The challenges that the major search engines face in penetrating this so-called Deep Web go a long way toward explaining why they still can’t provide satisfying answers to questions like “What’s the best fare from New York to London next Thursday?” The answers are readily available — if only the search engines knew how to find them.
Now a new breed of technologies is taking shape that will extend the reach of search engines into the Web’s hidden corners. When that happens, it will do more than just improve the quality of search results — it may ultimately reshape the way many companies do business online.
Search engines rely on programs known as crawlers (or spiders) that gather information by following the trails of hyperlinks that tie the Web together. While that approach works well for the pages that make up the surface Web, these programs have a harder time penetrating databases that are set up to respond to typed queries.
“The crawlable Web is the tip of the iceberg,” says Anand Rajaraman, co-founder of Kosmix (www.kosmix.com), a Deep Web search start-up whose investors include Jeffrey P. Bezos, chief executive of Amazon.com. Kosmix has developed software that matches searches with the databases most likely to yield relevant information, then returns an overview of the topic drawn from multiple sources.
“Most search engines try to help you find a needle in a haystack,” Mr. Rajaraman said, “but what we’re trying to do is help you explore the haystack.”
That haystack is infinitely large. With millions of databases connected to the Web, and endless possible permutations of search terms, there is simply no way for any search engine — no matter how powerful — to sift through every possible combination of data on the fly.

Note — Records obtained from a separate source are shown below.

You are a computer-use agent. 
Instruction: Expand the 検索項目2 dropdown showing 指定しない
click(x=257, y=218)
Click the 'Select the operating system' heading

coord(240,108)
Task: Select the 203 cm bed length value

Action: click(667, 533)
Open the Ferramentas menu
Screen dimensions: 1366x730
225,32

To extract meaningful data from the Deep Web, search engines have to analyze users’ search terms and figure out how to broker those queries to particular databases. For example, if a user types in “Rembrandt,” the search engine needs to know which databases are most likely to contain information about art ( say, museum catalogs or auction houses), and what kinds of queries those databases will accept.

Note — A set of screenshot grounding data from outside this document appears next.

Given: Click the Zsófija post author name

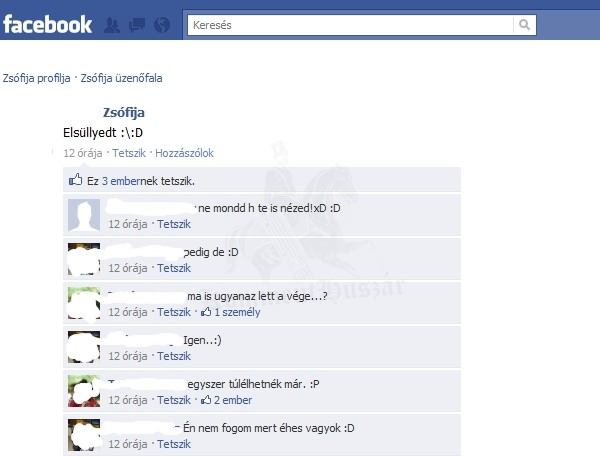Looking at the screenshot, I should point(124,112).
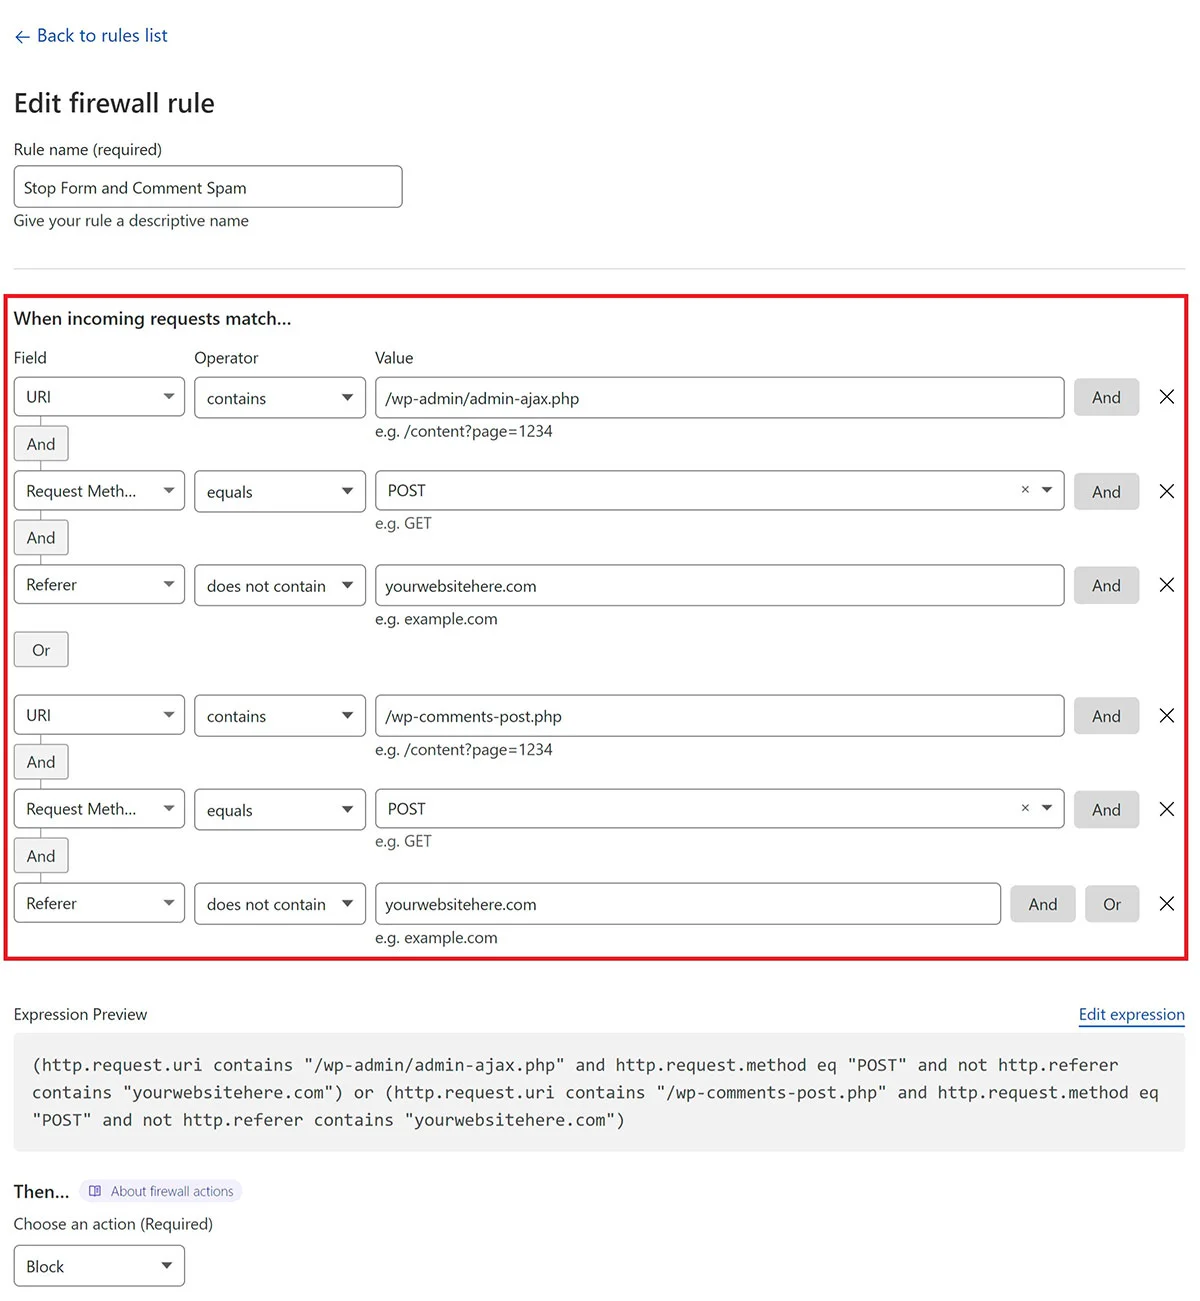The width and height of the screenshot is (1200, 1301).
Task: Click And button beside /wp-comments-post.php value
Action: (x=1106, y=716)
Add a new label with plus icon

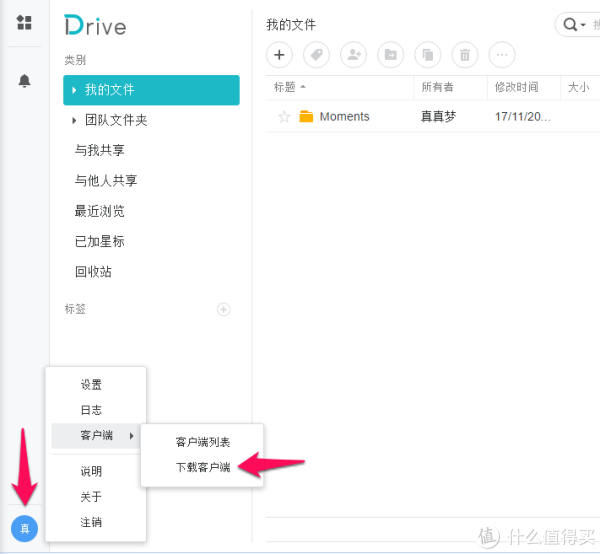click(x=224, y=309)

That approach may sound straightforward in theory, but in practice the vast variety of database structures and possible search terms poses a thorny computational challenge.
“This is the most interesting data integration problem imaginable,” says Alon Halevy, a former computer science professor at the University of Washington who is now leading a team at Google that is trying to solve the Deep Web conundrum.
Google’s Deep Web search strategy involves sending out a program to analyze the contents of every database it encounters. For example, if the search engine finds a page with a form related to fine art, it starts guessing likely search terms — “Rembrandt,” “Picasso,” “Vermeer” and so on — until one of those terms returns a match. The search engine then analyzes the results and develops a predictive model of what the database contains.
In a similar vein, Prof. Juliana Freire at the University of Utah is working on an ambitious project called DeepPeep (www.deeppeep.org) that eventually aims to crawl and index every database on the public Web. Extracting the contents of so many far-flung data sets requires a sophisticated kind of computational guessing game.
“The naïve way would be to query all the words in the dictionary,” Ms. Freire said. Instead, DeepPeep starts by posing a small number of sample queries, “so we can then use that to build up our understanding of the databases and choose which words to search.”
Based on that analysis, the program then fires off automated search terms in an effort to dislodge as much data as possible. Ms. Freire claims that her approach retrieves better than 90 percent of the content stored in any given database. Ms. Freire’s work has recently attracted overtures from one of the major search engine companies.
As the major search engines start to experiment with incorporating Deep Web content into their search results, they must figure out how to present different kinds of data without overcomplicating their pages. This poses a particular quandary for Google, which has long resisted the temptation to make significant changes to its tried-and-true search results format.
“Google faces a real challenge,” said Chris Sherman, executive editor of the Web site Search Engine Land. “They want to make the experience better, but they have to be supercautious with making changes for fear of alienating their users.”
Beyond the realm of consumer searches, Deep Web technologies may eventually let businesses use data in new ways. For example, a health site could cross-reference data from pharmaceutical companies with the latest findings from medical researchers, or a local news site could extend its coverage by letting users tap into public records stored in government databases.
This level of data integration could eventually point the way toward something like the Semantic Web, the much-promoted — but so far unrealized — vision of a Web of interconnected data. Deep Web technologies hold the promise of achieving similar benefits at a much lower cost, by automating the process of analyzing database structures and cross-referencing the results.“The huge thing is the ability to connect disparate data sources,” said Mike Bergman, a computer scientist and consultant who is credited with coining the term Deep Web. Mr. Bergman said the long-term impact of Deep Web search had more to do with transforming business than with satisfying the whims of Web surfers.